Zuallererst muss man begreifen, dass man selbst auch ein Täter ist. Ich habe mal einen Chirurgen gecoacht, der in seinem Krankenhaus ausgegrenzt wurde. Und er glaubte immer, er habe überhaupt nichts dazu beigetragen. Rein gar nichts. Irgendwann gab er dann doch zu: Na gut, da habe ich schon was gesagt, dort habe ich wohl auch ein klein wenig provoziert. Man muss sich selbst immer fragen, triggere ich da vielleicht unbewusst irgendetwas im anderen?

Und was mache ich ganz konkret in solchen Konfliktsituationen?
Das kommt auf die Konfliktstufe an, auf der Sie sich gerade befinden. Am Anfang ist es wichtig, nicht immer nur alles hinunterzuschlucken. Tun Sie durchaus Dinge, die den ande­ren provozieren. Dann kann man beginnen, darüber zu reden. Das ist immer besser als Schweigen. Und wenn Sie endlich wieder mit Ihrem Partner reden, sprechen Sie darü­ber, was Sie gegenseitig in die Wut hineintreibt. Erklären Sie sich. Sagen Sie: Gewollt habe ich nur das und das, aber ich nehme zur Kennt­nis, dass es bei dir dies und das aus­löst. Ich muss dann aber auch dazu stehen, dass ich dem anderen eine Grenze setzen wollte. Bloß nichts schönreden, dann entsteht noch der Eindruck der Lüge. Es ist nicht einfach, solche Gespräche zu füh­ren. Aber trauen Sie sich. Die alten Griechen haben schon gewusst: Die Angst vor der Schlacht ist immer größer als die Angst in der Schlacht.

Aber ab einem bestimmten Grad des Misstrauens glaubt man einander doch überhaupt nichts mehr. Was sollen solche Gespräche dann noch bringen?
Die Dämonisierung des anderen geht in der Tat schon früh los. Am Anfang schwankt man immer noch hin und her, ab Stufe sechs ist der andere ganz böse und schwarz geworden. Die Partner müssen sich dann an die Lichtseiten dieses Men­schen erinnern, der heute ihr Feind ist. Hat man nicht auch mal schöne Zeiten miteinander erlebt? Was war an diesem Menschen liebenswert - und ist es vielleicht noch immer? Und beide müssen sich klarmachen: Der andere ringt genauso mit sich, ist genauso zwischen Liebe und Hass, zwischen Zuneigung und Ver­achtung hin­ und hergerissen, wie man selbst das ist. Man muss als Erstes die Lichtgestalt wieder sehen. Dann kann man die einzel­nen Konflikte bearbeiten.

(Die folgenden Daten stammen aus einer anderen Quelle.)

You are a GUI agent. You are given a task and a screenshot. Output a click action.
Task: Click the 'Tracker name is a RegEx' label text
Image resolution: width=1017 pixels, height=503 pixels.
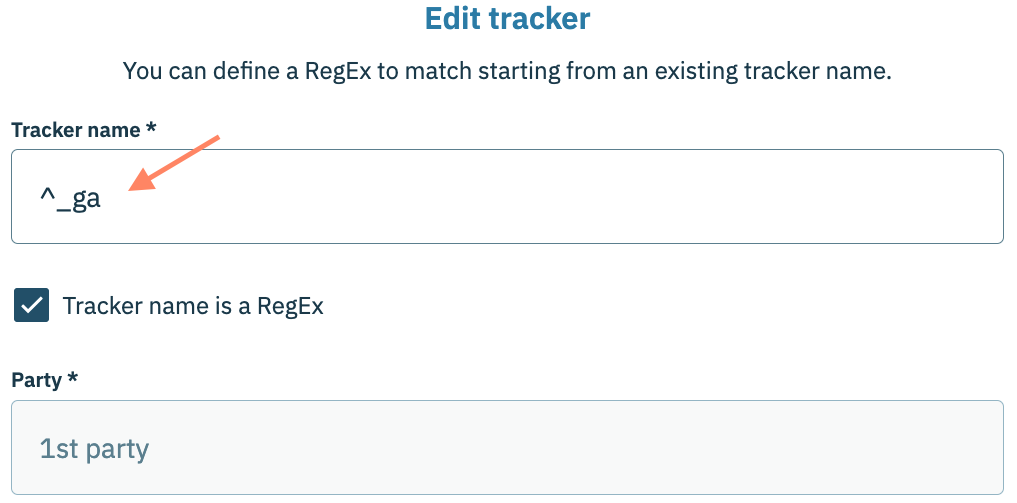193,306
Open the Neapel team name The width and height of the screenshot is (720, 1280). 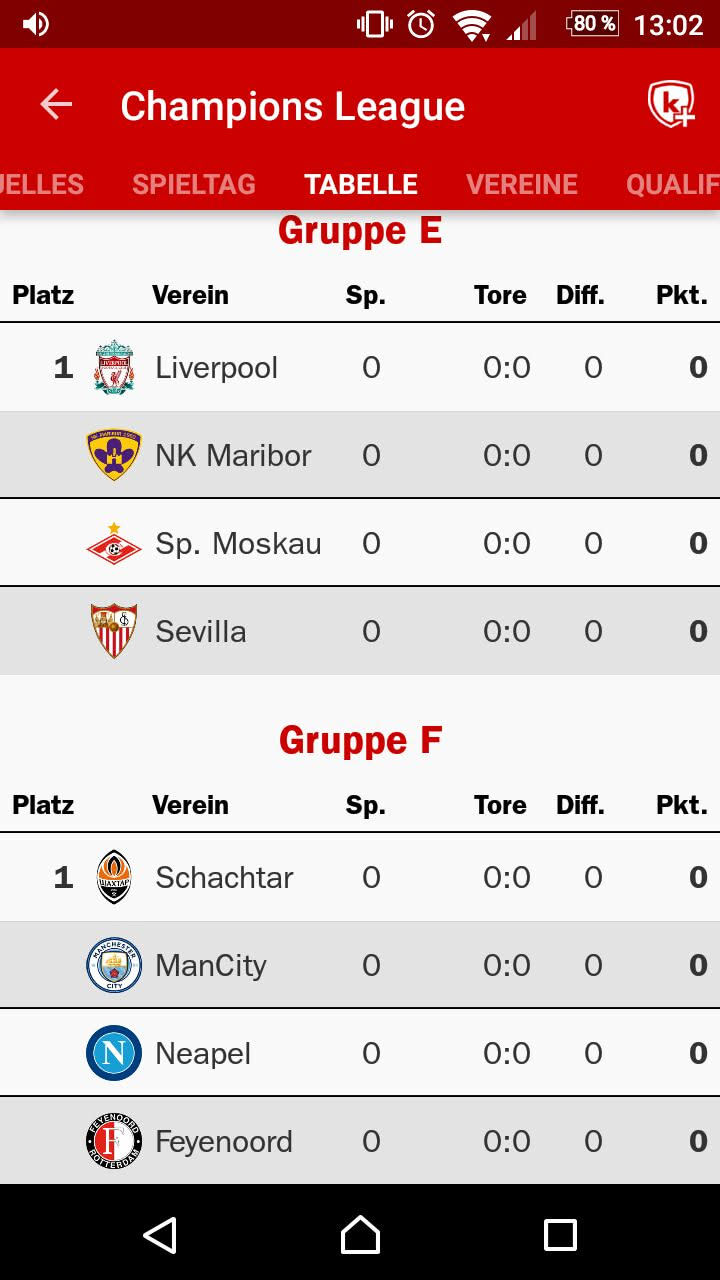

Friedrich Glasl, 76, stammt gebürtig aus Wien. Der Konfliktforscher studier­te Psychologie und Politik­wissenschaften, promovierte zum Thema internationale Kon­fliktverhütung und habilitierte mit Schwerpunkt Konfliktfor­schung. Glasl lebt in Salzburg und arbeitet für die Firma Trigon­-Entwicklungsberatung, die er mitgegründet hat.